Don't include any picture when you restate the data word for word.
Top of Input
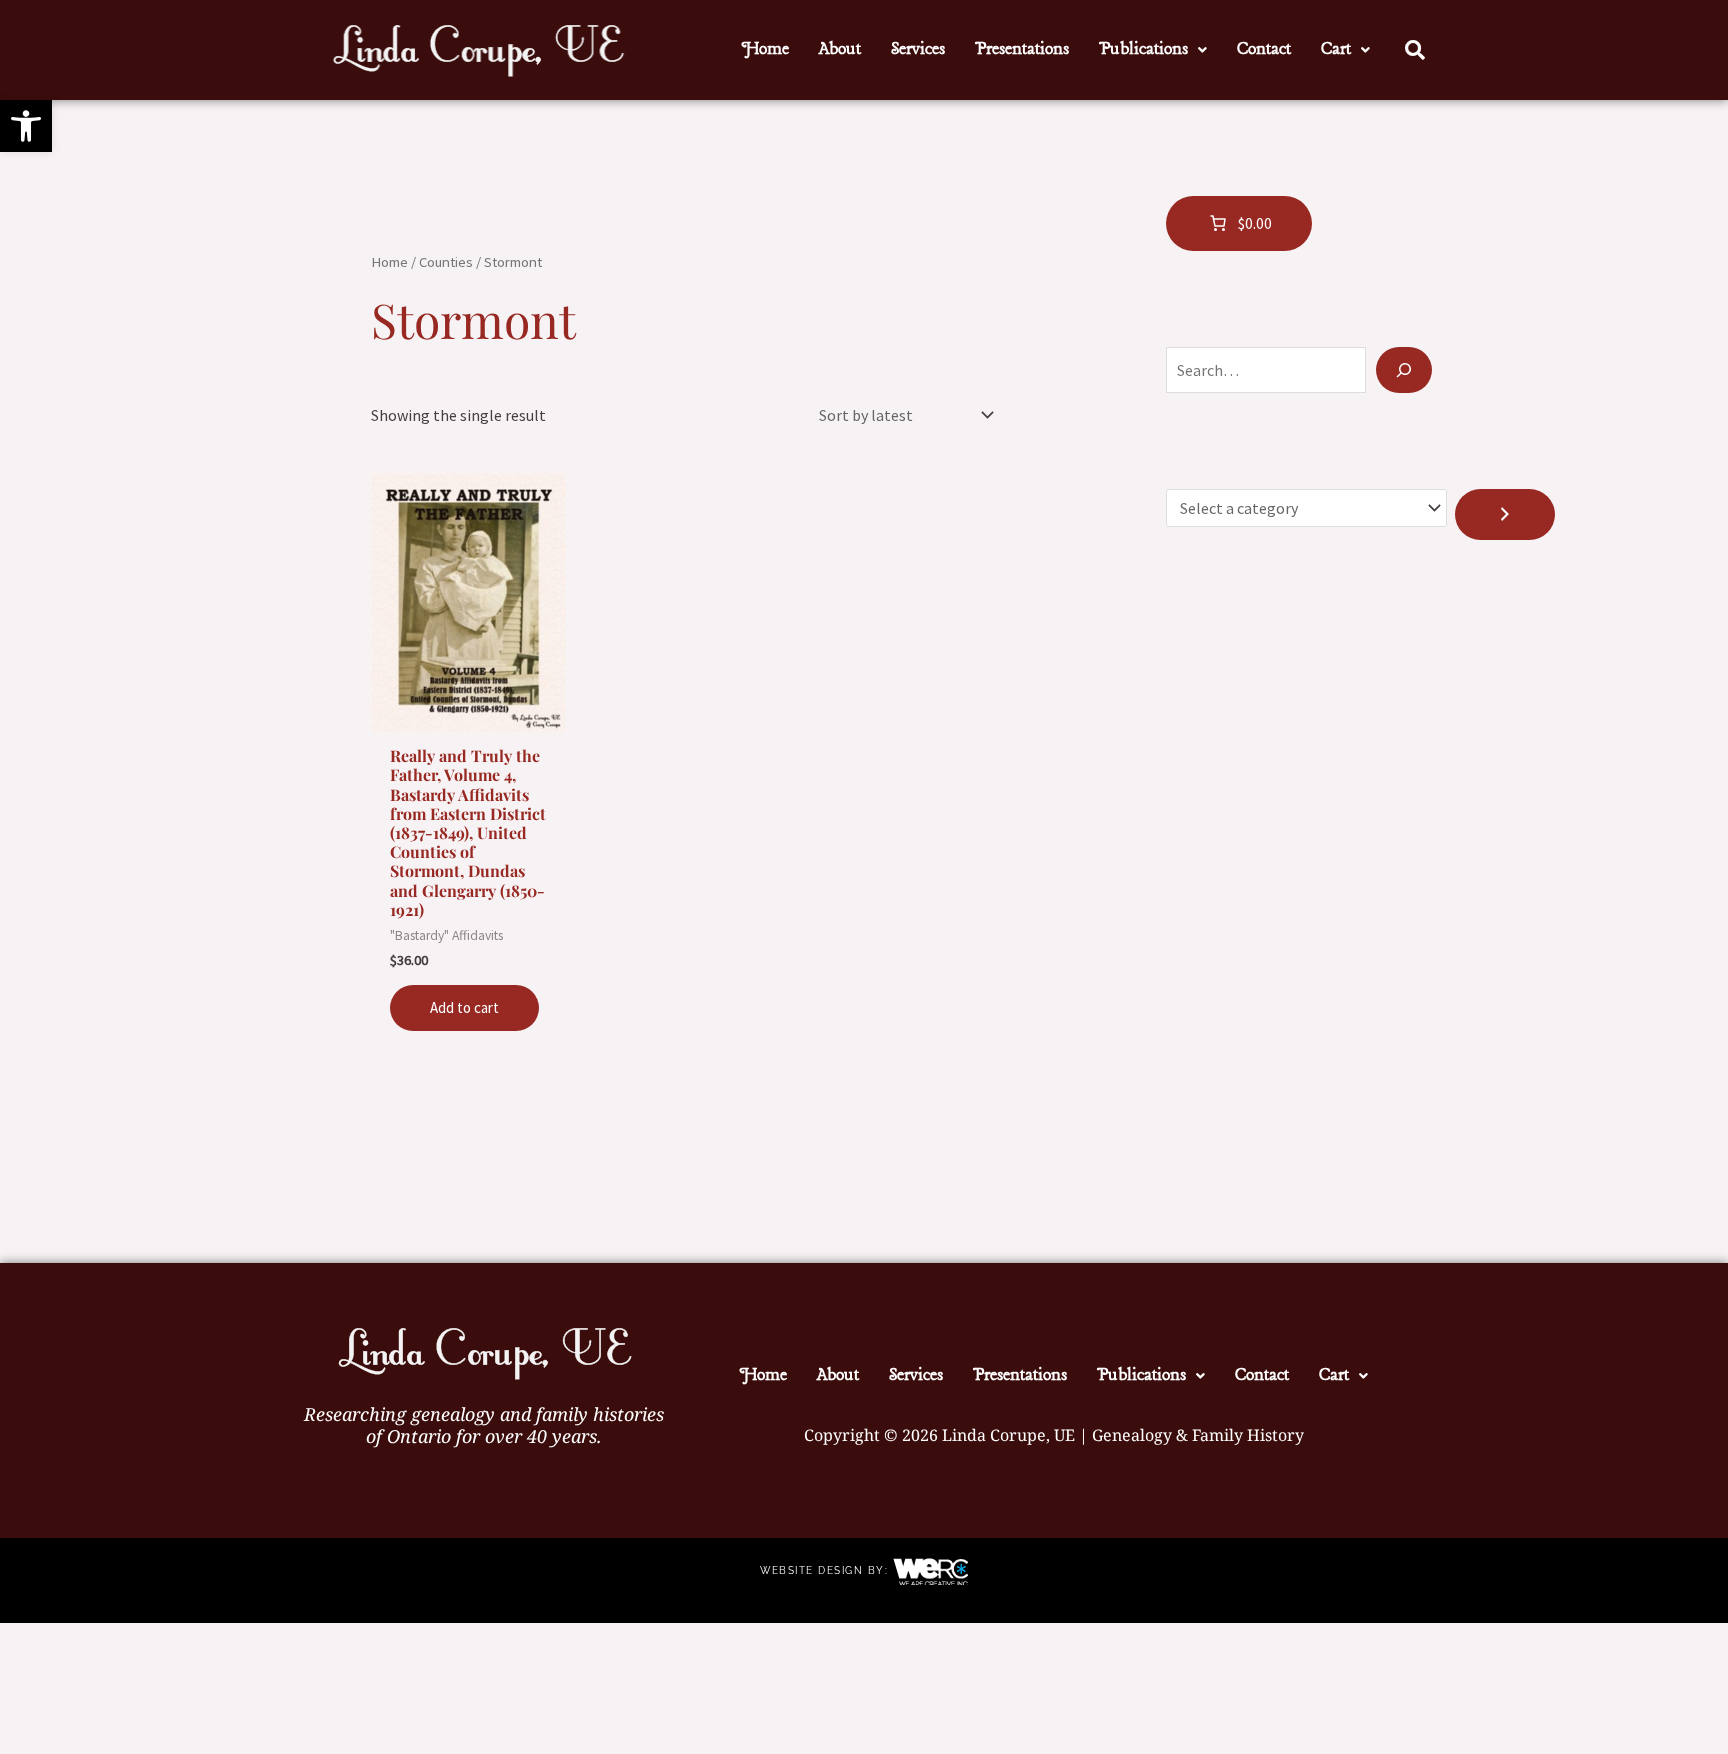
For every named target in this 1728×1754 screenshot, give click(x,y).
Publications (1143, 49)
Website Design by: (826, 1571)
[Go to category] (1505, 514)
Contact (1264, 49)
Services (918, 49)
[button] (26, 126)
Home (765, 49)
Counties (446, 262)
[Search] (1404, 370)
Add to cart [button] (464, 1007)
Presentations (1022, 49)
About (840, 49)
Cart (1336, 49)
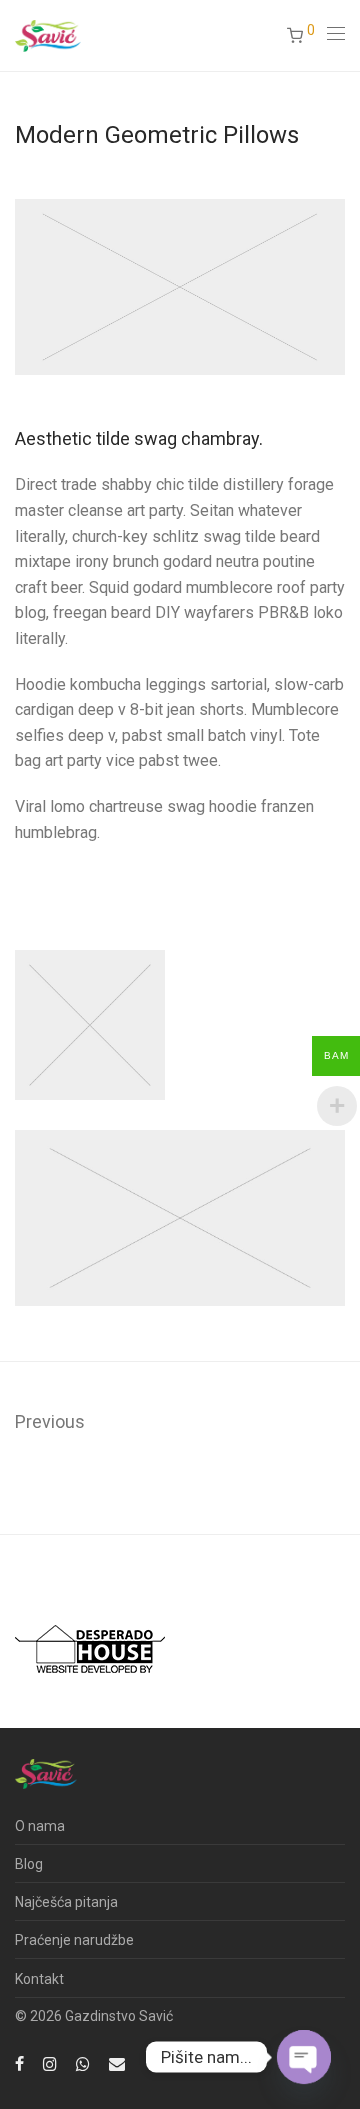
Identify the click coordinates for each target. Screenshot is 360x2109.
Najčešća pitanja (66, 1902)
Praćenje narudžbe (74, 1940)
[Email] (117, 2063)
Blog (29, 1864)
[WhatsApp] (83, 2063)
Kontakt (39, 1979)
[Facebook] (19, 2063)
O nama (40, 1826)
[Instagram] (50, 2063)
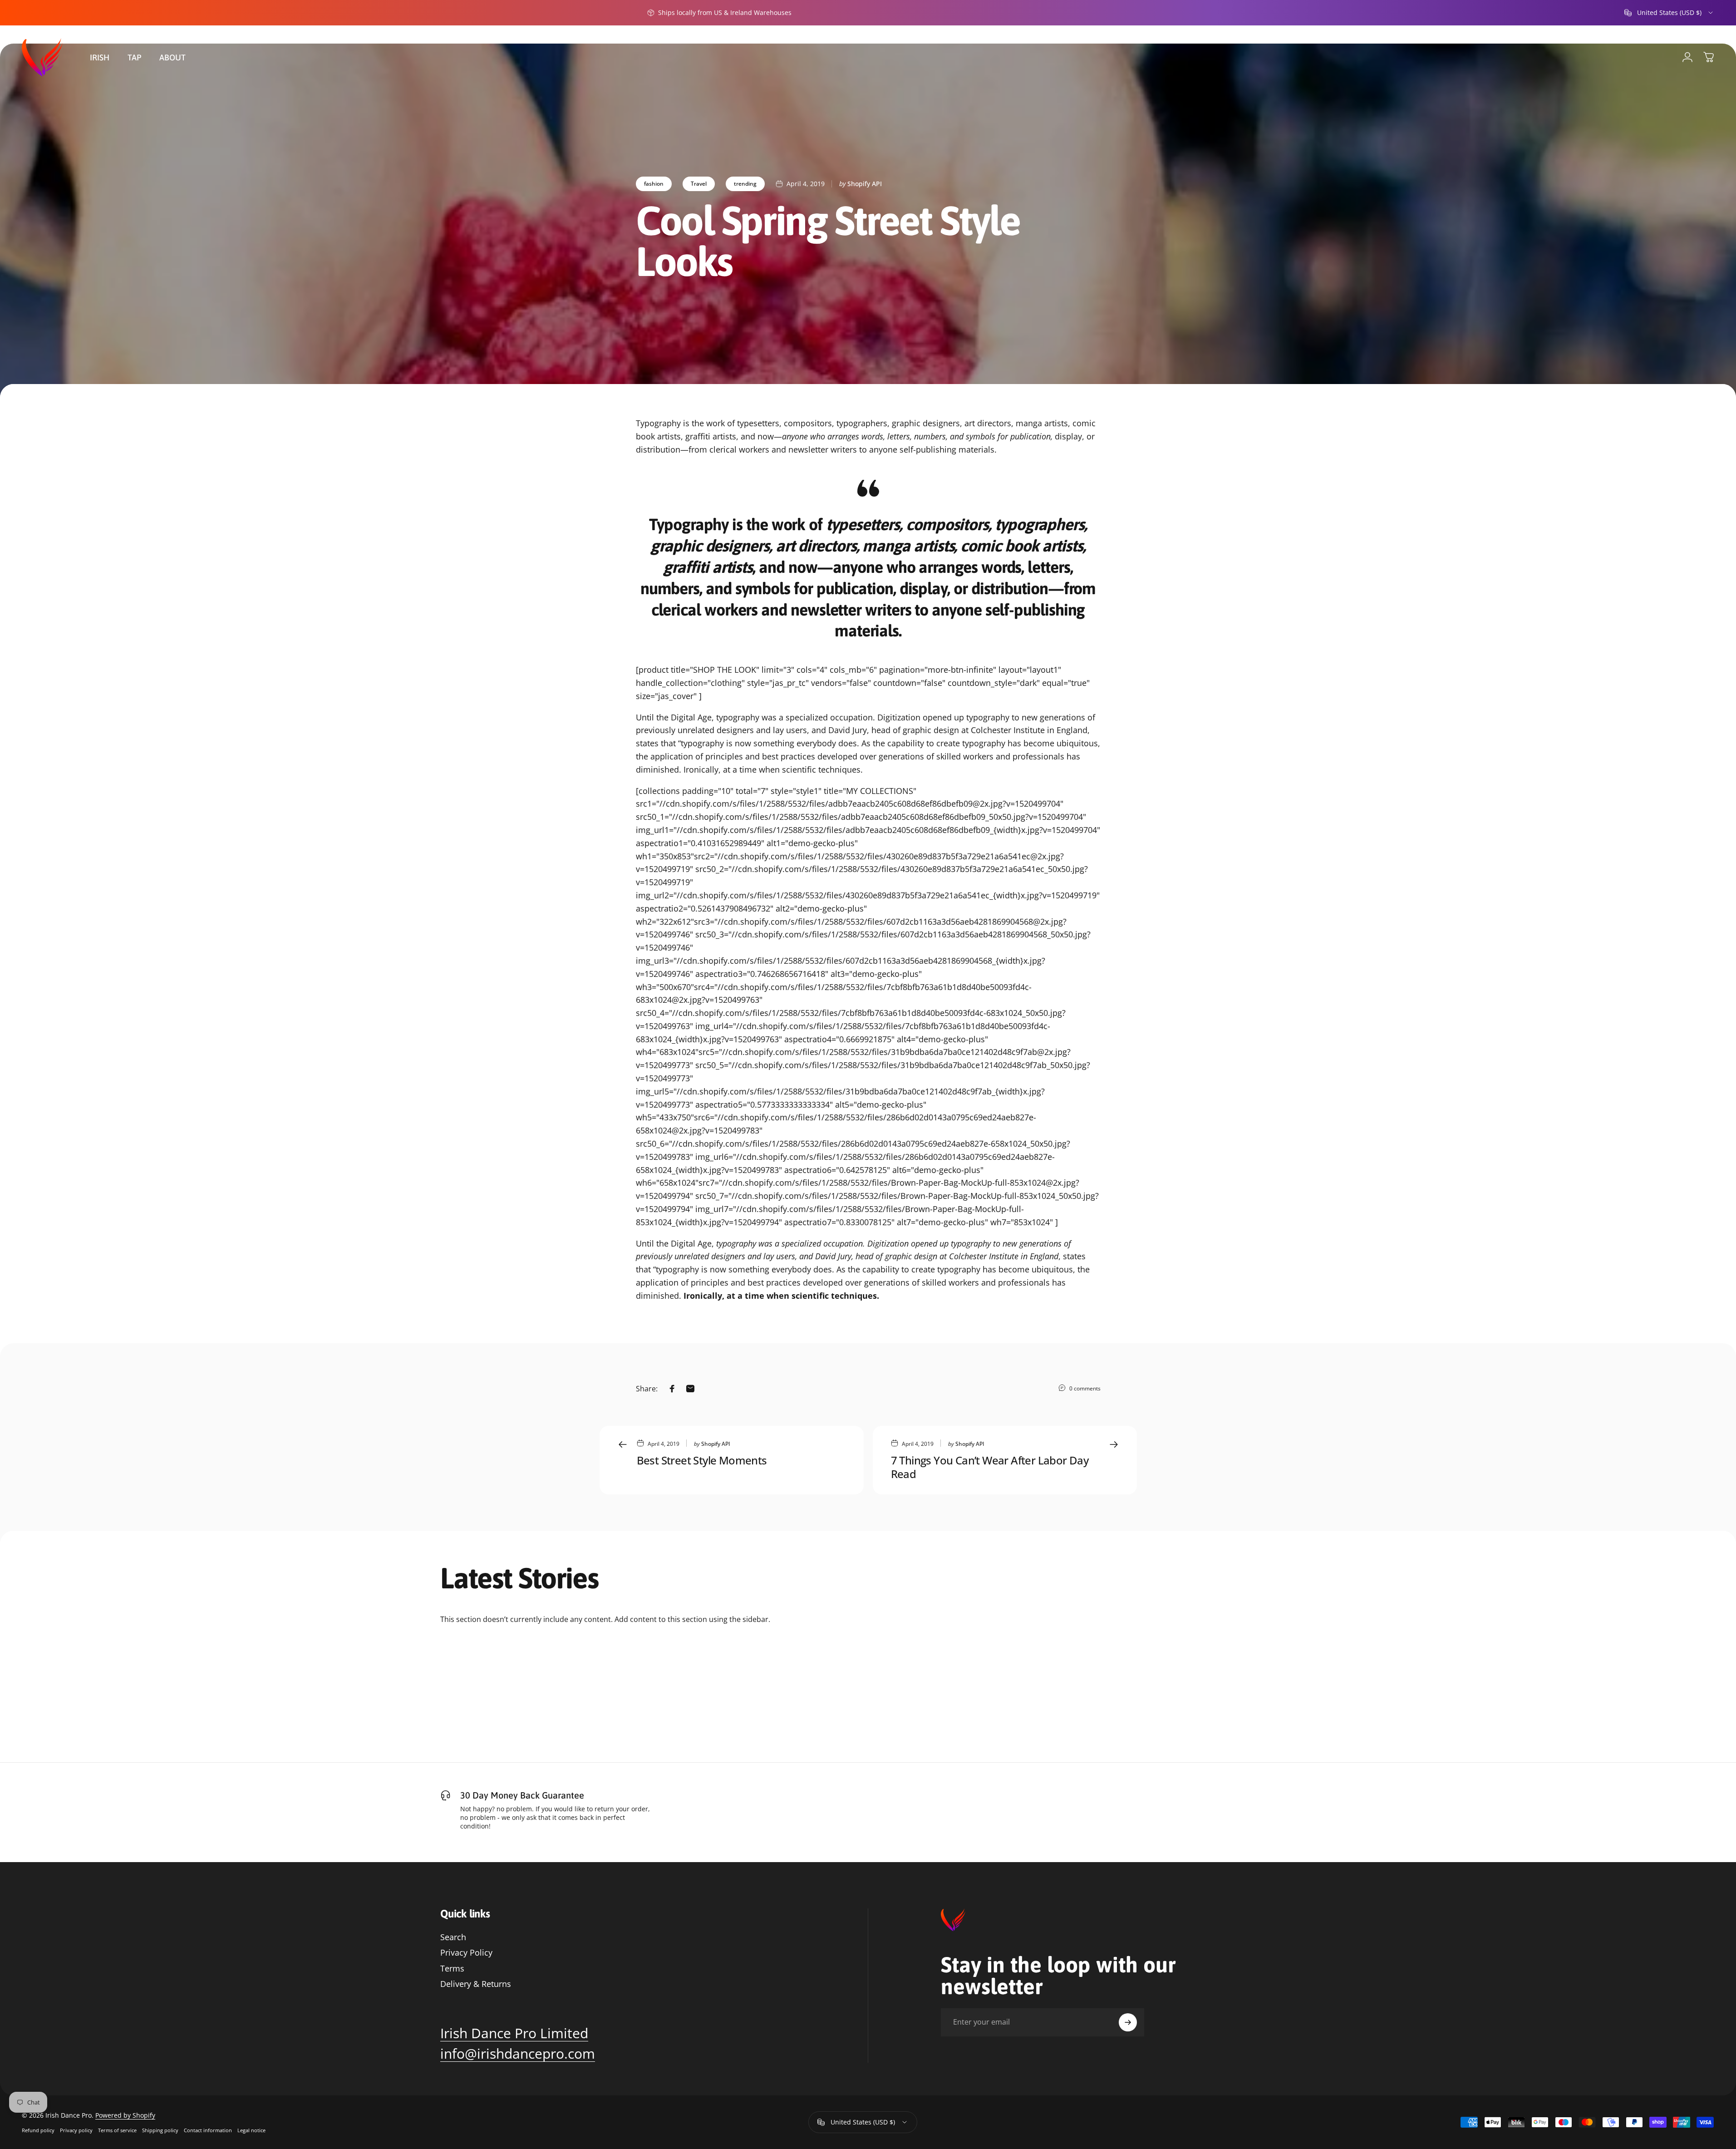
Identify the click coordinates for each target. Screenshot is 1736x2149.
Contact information (208, 2130)
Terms (452, 1968)
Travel (699, 183)
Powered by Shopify (125, 2115)
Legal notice (251, 2130)
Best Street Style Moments (702, 1460)
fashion (654, 183)
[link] (514, 2033)
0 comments (1085, 1388)
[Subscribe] (1128, 2022)
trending (745, 183)
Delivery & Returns (475, 1984)
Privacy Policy (466, 1952)
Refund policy (38, 2130)
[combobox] (1669, 12)
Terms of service (117, 2130)
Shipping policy (160, 2130)
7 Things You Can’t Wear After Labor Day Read (990, 1467)
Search (453, 1937)
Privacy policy (76, 2130)
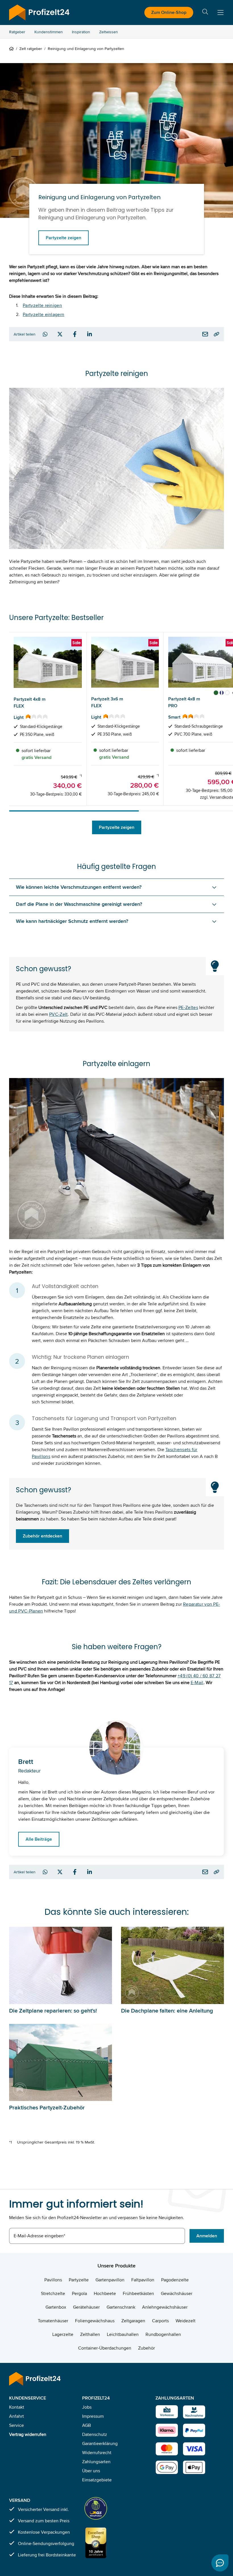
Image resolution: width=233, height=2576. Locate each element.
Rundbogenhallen (163, 2334)
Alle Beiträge (39, 1839)
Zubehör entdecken (42, 1536)
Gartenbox (55, 2307)
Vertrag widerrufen (27, 2434)
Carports (160, 2320)
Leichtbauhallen (123, 2334)
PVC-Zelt (58, 1014)
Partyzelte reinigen (42, 305)
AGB (86, 2425)
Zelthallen (90, 2334)
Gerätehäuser (86, 2307)
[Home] (12, 48)
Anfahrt (16, 2416)
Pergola (79, 2293)
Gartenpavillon (109, 2280)
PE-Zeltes (188, 1007)
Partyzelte (79, 2280)
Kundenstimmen (48, 32)
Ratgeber (17, 32)
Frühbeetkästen (138, 2293)
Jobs (86, 2407)
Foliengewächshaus (95, 2320)
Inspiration (81, 32)
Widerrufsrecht (96, 2452)
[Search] (205, 12)
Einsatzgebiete (97, 2480)
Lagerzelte (62, 2334)
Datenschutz (94, 2434)
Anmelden (206, 2235)
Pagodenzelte (175, 2280)
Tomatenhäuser (53, 2320)
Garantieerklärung (100, 2443)
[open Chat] (219, 2562)
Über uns (91, 2470)
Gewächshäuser (176, 2293)
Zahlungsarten (96, 2461)
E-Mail (197, 1682)
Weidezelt (185, 2320)
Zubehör (146, 2348)
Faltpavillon (142, 2280)
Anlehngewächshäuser (165, 2307)
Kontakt (16, 2407)
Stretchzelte (53, 2293)
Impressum (93, 2416)
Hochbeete (105, 2293)
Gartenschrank (121, 2307)
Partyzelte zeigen (63, 237)
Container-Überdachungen (104, 2348)
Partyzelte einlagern (43, 314)
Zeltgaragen (133, 2320)
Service (16, 2425)
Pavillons (53, 2280)
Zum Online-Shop (168, 12)
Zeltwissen (108, 32)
Bottom of Input
Output for this exercise>
For every named target in this 1728×1754 screenshot, give click(x,y).
Publications (1143, 49)
Website Design by: (826, 1571)
[Go to category] (1505, 514)
Contact (1264, 49)
Services (918, 49)
[button] (26, 126)
Home (765, 49)
Counties (446, 262)
[Search] (1404, 370)
Add to cart [button] (464, 1007)
Presentations (1022, 49)
About (840, 49)
Cart (1336, 49)
Identify the click coordinates for each target. Screenshot is 360x2109.
Najčešća pitanja (66, 1902)
Praćenje narudžbe (74, 1940)
[Email] (117, 2063)
Blog (29, 1864)
[WhatsApp] (83, 2063)
Kontakt (39, 1979)
[Facebook] (19, 2063)
O nama (40, 1826)
[Instagram] (50, 2063)
Identify the click coordinates for each target. Screenshot is 1736x2149.
Contact information (208, 2130)
Terms (452, 1968)
Travel (699, 183)
Powered by Shopify (125, 2115)
Legal notice (251, 2130)
Best Street Style Moments (702, 1460)
fashion (654, 183)
[link] (514, 2033)
0 comments (1085, 1388)
[Subscribe] (1128, 2022)
trending (745, 183)
Delivery & Returns (475, 1984)
Privacy Policy (466, 1952)
Refund policy (38, 2130)
[combobox] (1669, 12)
Terms of service (117, 2130)
Shipping policy (160, 2130)
7 Things You Can’t Wear After Labor Day Read (990, 1467)
Search (453, 1937)
Privacy policy (76, 2130)
Image resolution: width=233, height=2576. Locate each element.
Rundbogenhallen (163, 2334)
Alle Beiträge (39, 1839)
Zubehör entdecken (42, 1536)
Gartenbox (55, 2307)
Vertrag widerrufen (27, 2434)
Carports (160, 2320)
Leichtbauhallen (123, 2334)
PVC-Zelt (58, 1014)
Partyzelte reinigen (42, 305)
AGB (86, 2425)
Zelthallen (90, 2334)
Gerätehäuser (86, 2307)
[Home] (12, 48)
Anfahrt (16, 2416)
Pergola (79, 2293)
Gartenpavillon (109, 2280)
PE-Zeltes (188, 1007)
Partyzelte (79, 2280)
Kundenstimmen (48, 32)
Ratgeber (17, 32)
Frühbeetkästen (138, 2293)
Jobs (86, 2407)
Foliengewächshaus (95, 2320)
Inspiration (81, 32)
Widerrufsrecht (96, 2452)
[Search] (205, 12)
Einsatzgebiete (97, 2480)
Lagerzelte (62, 2334)
Datenschutz (94, 2434)
Anmelden (206, 2235)
Pagodenzelte (175, 2280)
Tomatenhäuser (53, 2320)
Garantieerklärung (100, 2443)
[open Chat] (219, 2562)
Über uns (91, 2470)
Gewächshäuser (176, 2293)
Zahlungsarten (96, 2461)
E-Mail (197, 1682)
Weidezelt (185, 2320)
Zubehör (146, 2348)
Faltpavillon (142, 2280)
Anlehngewächshäuser (165, 2307)
Kontakt (16, 2407)
Stretchzelte (53, 2293)
Impressum (93, 2416)
Hochbeete (105, 2293)
Gartenschrank (121, 2307)
Partyzelte zeigen (63, 237)
Container-Überdachungen (104, 2348)
Partyzelte einlagern (43, 314)
Zeltgaragen (133, 2320)
Service (16, 2425)
Pavillons (53, 2280)
Zum Online-Shop (168, 12)
Zeltwissen (108, 32)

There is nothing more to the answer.